# okay, need help with names!!!



## juliejujubean (May 4, 2011)

okay, so hubby and I decided to go with a puppy after all. and there is a good chance we will get one from the P litter so i want to know which one is liked most!!!


----------



## GatorDog (Aug 17, 2011)

I voted for Pilot, but I'd also probably just stick with his call name as Pilot too.


----------



## Radio (Aug 28, 2012)

Agree. Pilot was in fierce contention for our pup's name. Love it.


----------



## juliejujubean (May 4, 2011)

I like that name the best, but hubby liks pongo the best. Pilot just has more meaning (we are stationed right now at fort rucker while he is at flight school). i like names with meaning. he just likes pongo from 101 Dalmatians. and the dog will be a GSD


----------



## Woof_Terrorist (Aug 3, 2012)

Name your dog after a person you dislike at work, if anyone asks why, you can always say "B'cuz he too is a son of a bitch". ROFL.


----------



## Chuck06 (Dec 28, 2011)

*Panzer*

I guess I'm partial to Panzer.
It was an absolute ass kicker in WWII!
But most of all my pup is built like a Tank.
So why not? Just don't shorten it to Panzy LOL~!!!:laugh:


----------



## Lucy Dog (Aug 10, 2008)

Congrats on the potential pup. Which litter is P litter?


----------



## jprice103 (Feb 16, 2011)

Obviously, I'm partial to Panzer. When I tell people his name, they smile and nod their heads...cause they get the reference! 

And I was informed by my family that if I EVER call him Panzy, I'd be drawn and quartered! lol I call him Panz for short...even though I really don't ever shorten his name!


----------



## juliejujubean (May 4, 2011)

Lucy Dog said:


> Congrats on the potential pup. Which litter is P litter?


it is just a way the breeder keeps up with siblings and breedings. this is the breeding "P" Litter Kantor x Razzy - we are partial to blue or red


----------



## juliejujubean (May 4, 2011)

jprice103 said:


> Obviously, I'm partial to Panzer. When I tell people his name, they smile and nod their heads...cause they get the reference!
> 
> And I was informed by my family that if I EVER call him Panzy, I'd be drawn and quartered! lol I call him Panz for short...even though I really don't ever shorten his name!
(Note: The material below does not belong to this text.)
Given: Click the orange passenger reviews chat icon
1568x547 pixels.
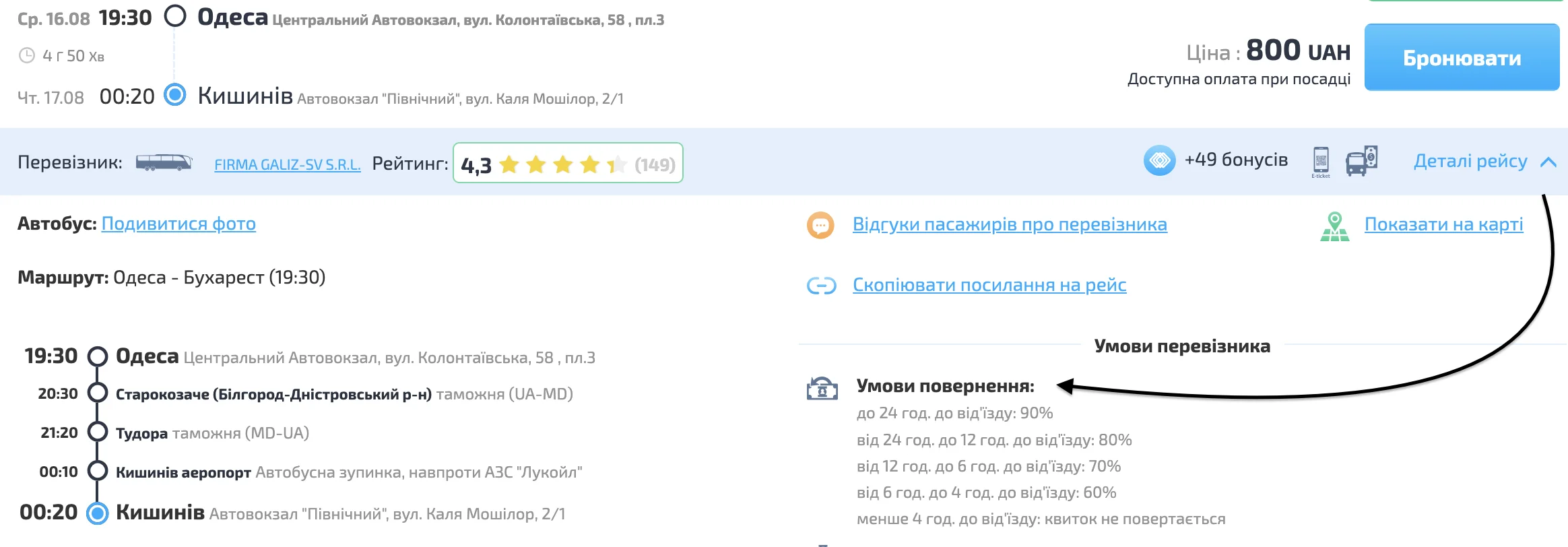Looking at the screenshot, I should click(820, 225).
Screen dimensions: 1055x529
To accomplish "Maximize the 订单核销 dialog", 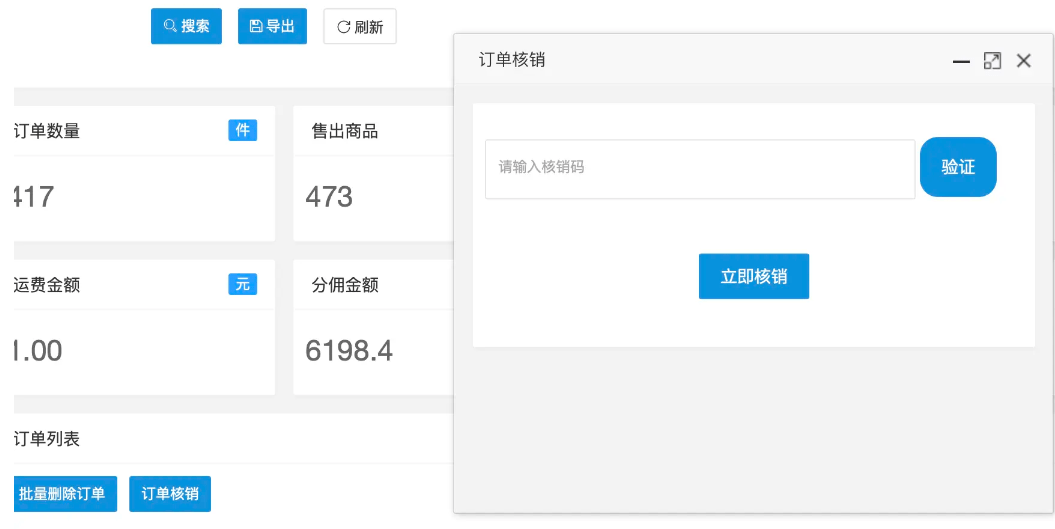I will coord(992,61).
its a good name, i like that it is german for a german shepherd. but im willing to mix it up this time  and use an english name.. GASP


----------



## juliejujubean (May 4, 2011)

Woof_Terrorist said:


> Name your dog after a person you dislike at work, if anyone asks why, you can always say "B'cuz he too is a son of a bitch". ROFL.


:spittingcoffee:


----------



## jprice103 (Feb 16, 2011)

juliejujubean said:


> its a good name, i like that it is german for a german shepherd. but im willing to mix it up this time  and use an english name.. GASP


My husband wanted Patton! 

What's funny is that our pup was from the F litter. Panzer is only his call name. His registered name is Faegan.


----------



## HEINOLFGSD (May 9, 2011)

Ohh you are getting a puppy from the "P" litter!? Getting too anxious and don't want to wait for the Kantor x Angel pups, LOL!  I love this litter and have enjoyed watching them grow. I can't wait for my Kantor puppy next year (I'm getting one from the Kantor x Edge breeding).
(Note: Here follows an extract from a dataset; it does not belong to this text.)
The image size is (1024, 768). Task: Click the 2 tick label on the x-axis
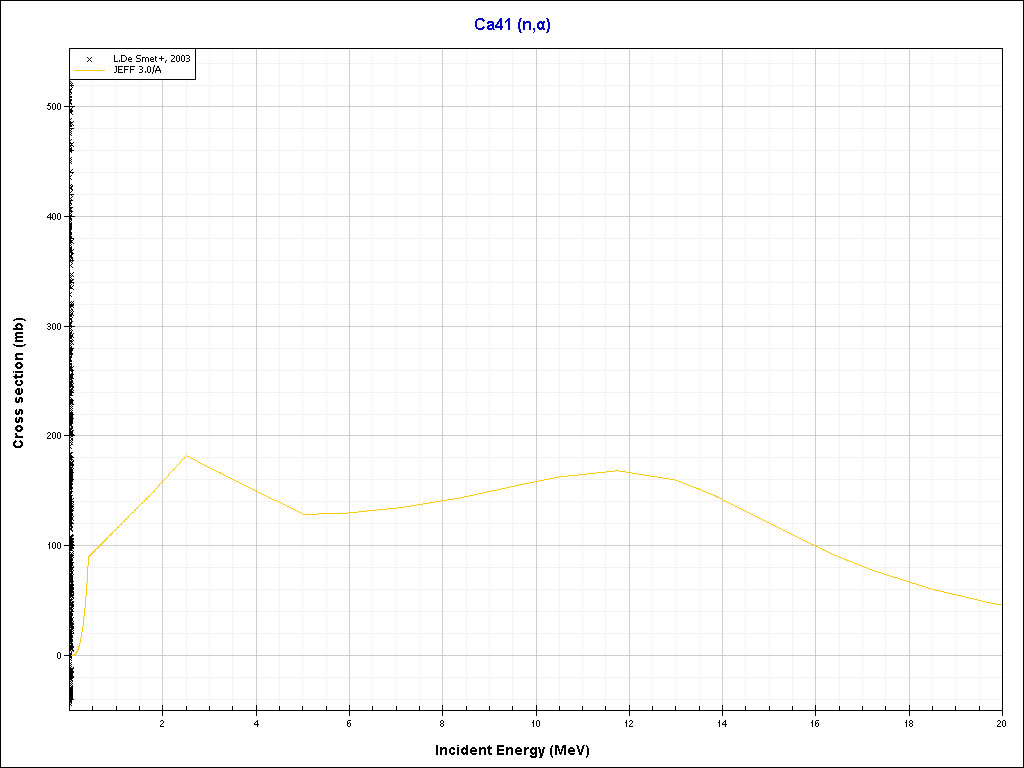pyautogui.click(x=163, y=723)
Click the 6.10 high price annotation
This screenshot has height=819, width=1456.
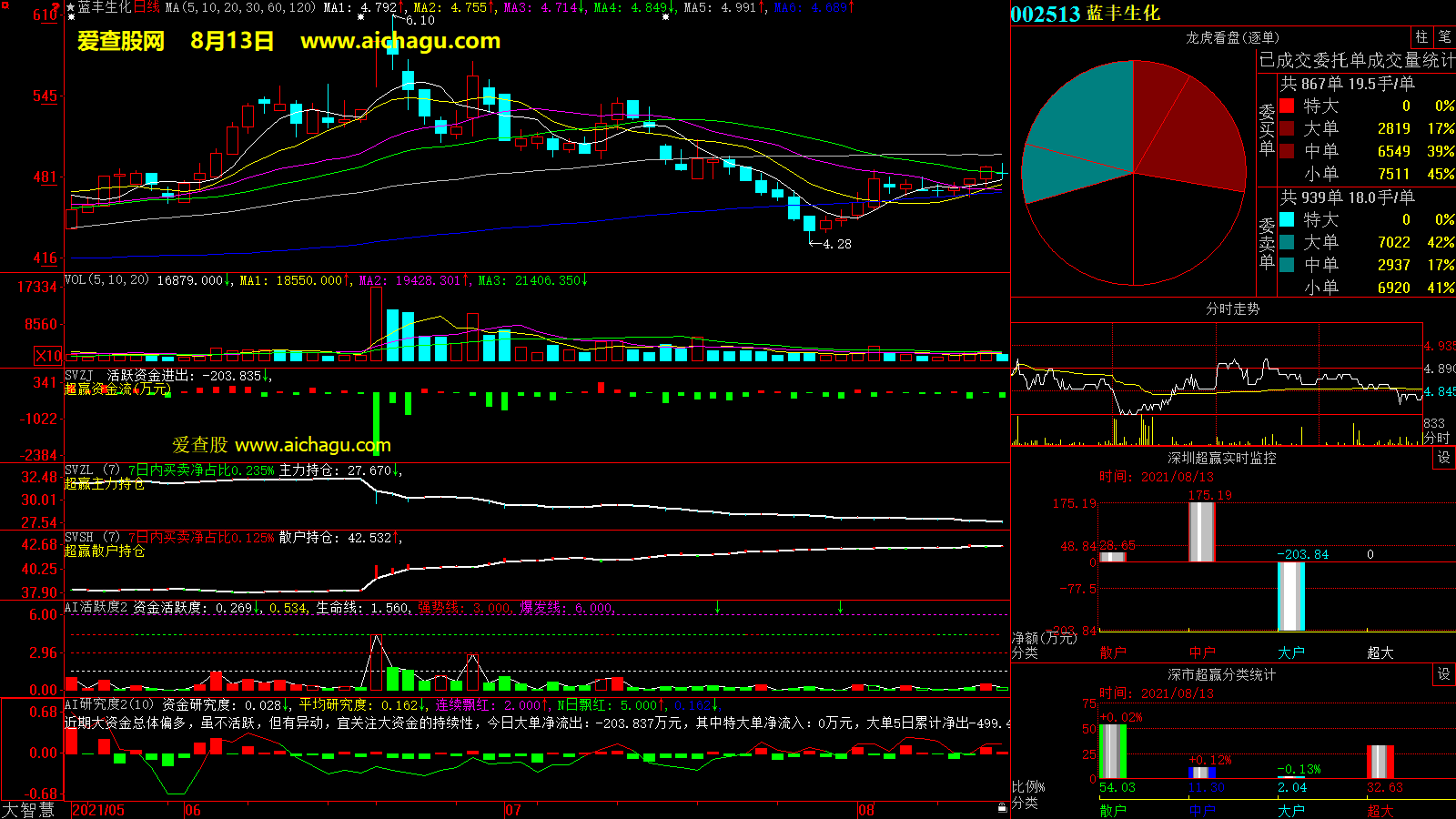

I voted for Pilot!! I like it because it has meaning as well.. and not to mention I think it sounds cool.. PILOT VOM GILDAF!! Do you have a call name picked out?


----------



## Lucy Dog (Aug 10, 2008)

juliejujubean said:


> it is just a way the breeder keeps up with siblings and breedings. this is the breeding "P" Litter Kantor x Razzy - we are partial to blue or red


Yeah... I know the reason behind the the litter letters. I didn't see Melinda list letters by her upcoming litters and was curious which one you were going with.
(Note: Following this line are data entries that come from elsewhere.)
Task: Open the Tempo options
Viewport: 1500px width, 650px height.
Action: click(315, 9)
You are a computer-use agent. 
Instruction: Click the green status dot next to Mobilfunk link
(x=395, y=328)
Very nice. Post plenty of pictures... I'm sure you can't go wrong with either. Good luck with the new pup!


----------



## juliejujubean (May 4, 2011)

HEINOLFGSD said:


> Ohh you are getting a puppy from the "P" litter!? Getting too anxious and don't want to wait for the Kantor x Angel pups, LOL!  I love this litter and have enjoyed watching them grow. I can't wait for my Kantor puppy next year (I'm getting one from the Kantor x Edge breeding).
> 
> I voted for Pilot!! I like it because it has meaning as well.. and not to mention I think it sounds cool.. PILOT VOM GILDAF!! Do you have a call name picked out?


ITS ALL GRAHAMS FAULT.. he is impatient. he saw the pictures, saw they were available and now he wants one... haha. that boy is some work  and since dia loves me more, he thinks this dog is "his" dog so he gets to choose it.. lol 
i am really growing on the idea of this pup though! uber cute, and less waiting!


----------



## juliejujubean (May 4, 2011)

Lucy Dog said:


> Very nice. Post plenty of pictures... I'm sure you can't go wrong with either. Good luck with the new pup!


I will do my best.


----------



## Geeheim (Jun 18, 2011)

Ok I just saw this. I posted on FB too...but, I love Pilot!
Pongo is what you would name a Dalmatian not a GSD, haha! Tell Graham PILOT is better! 
Razzy x Kantor litter is awesome! I love Razzy babies.


----------



## juliejujubean (May 4, 2011)

Geeheim said:


> Ok I just saw this. I posted on FB too...but, I love Pilot!
> Pongo is what you would name a Dalmatian not a GSD, haha! Tell Graham PILOT is better!
> Razzy x Kantor litter is awesome! I love Razzy babies.


I sure did... His response is "but im british" 


Sent from my iPhone using PG Free


----------



## Zeeva (Aug 10, 2010)

aw shucks can i vote more than once?!? j/k i like the name Pongo but it totally got outvoted...


----------



## KatsMuse (Jun 5, 2012)

I like Pilot the most


----------



## juliejujubean (May 4, 2011)

i think pilot is the winner, but lets see if graham will go for it


----------